Directions —
What's needed is an exact copy of the lines from the one that contains "Where should I" to the end of the data below, leaving the pictures out.

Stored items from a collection
+--

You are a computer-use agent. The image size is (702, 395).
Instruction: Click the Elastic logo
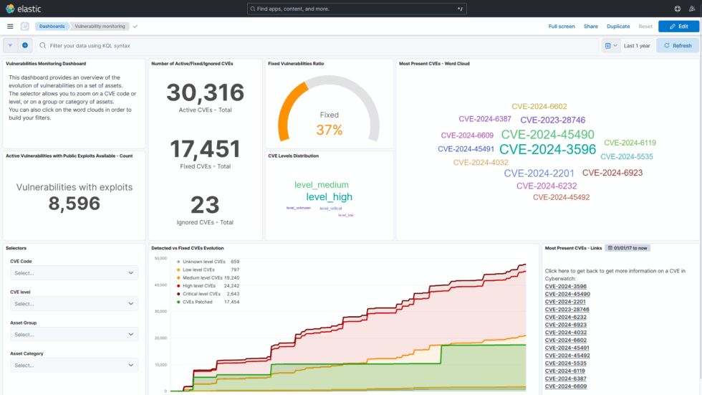click(23, 9)
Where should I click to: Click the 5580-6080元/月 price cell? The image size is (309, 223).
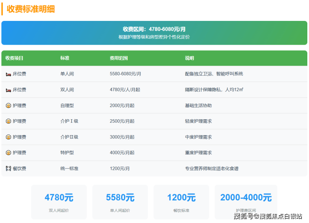tap(125, 74)
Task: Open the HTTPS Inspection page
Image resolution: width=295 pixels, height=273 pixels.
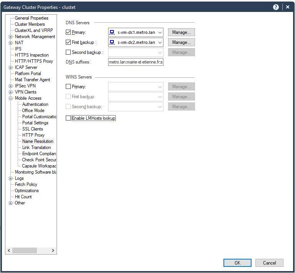Action: [x=32, y=55]
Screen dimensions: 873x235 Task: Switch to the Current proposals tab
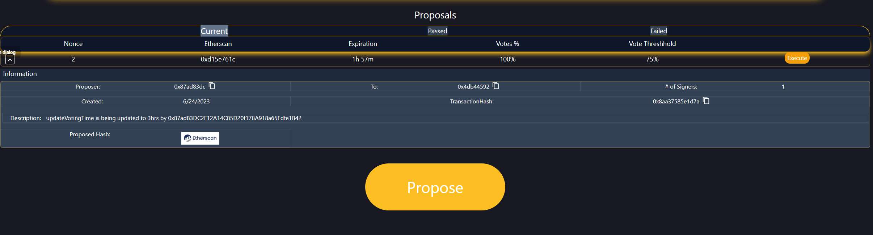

+--

Answer box —
Where should I click to: Click the 5580-6080元/月 price cell? The image size is (309, 223).
tap(125, 74)
Task: Open the HTTPS Inspection page
Image resolution: width=295 pixels, height=273 pixels.
Action: [x=32, y=55]
Screen dimensions: 873x235 Task: Switch to the Current proposals tab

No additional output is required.